Estimating single-cell elastic modulus in a serial microfluidic cytometer from time-of-flight and fluorescence signals analysis

Abstract

Cellular state, function, and disease all contribute to whole-cell mechanical properties. Investigating these relationships is often difficult due to low measurement throughput, inability to draw one-to-one connections between mechanical and biochemical properties, and significant or unknown measurement uncertainty. To address these needs, we demonstrate that a serial microfluidic cytometer can realize high-throughput estimates of elastic modulus and size from fluorescence signals and time-of-flight (TOF) measurements of cell-like particles in flow. To analyze the resulting data, we leverage a combined spectral time-series analysis (STA) of fluorescence measurements and a mechanics-based Gaussian-process regression model.

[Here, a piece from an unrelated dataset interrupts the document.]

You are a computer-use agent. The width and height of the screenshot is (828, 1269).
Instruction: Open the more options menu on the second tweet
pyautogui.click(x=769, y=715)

Critically, the former yields independent estimates of the particle size, whereas the latter characterizes the relationship between size, elasticity, and TOF, thereby allowing us to decouple such effects and extract estimates of elastic modulus. We calibrate the model using cell-like polyacrylamide microparticles with a range of known sizes (8.9 μm to 23 μm diameter) and stiffnesses (0.1 kPa to 9.1 kPa). The calibrated model is then applied to estimate the per-particle size and elastic modulus of live MG-63 osteosarcoma cells. Cell viability through the device was high (>90%), and the median diameter of 16.3 μm and elastic modulus of 0.9 kPa for MG-63s were consistent with light microscopy and AFM measurements. Thus, our novel device and model have the potential to expand mechanophenotyping capabilities by enabling high-throughput, single-cell measurements with uncertainty quantification. Furthermore, this emerging flow cytometry technique is directly compatible with fluorescence measurements of biochemical composition.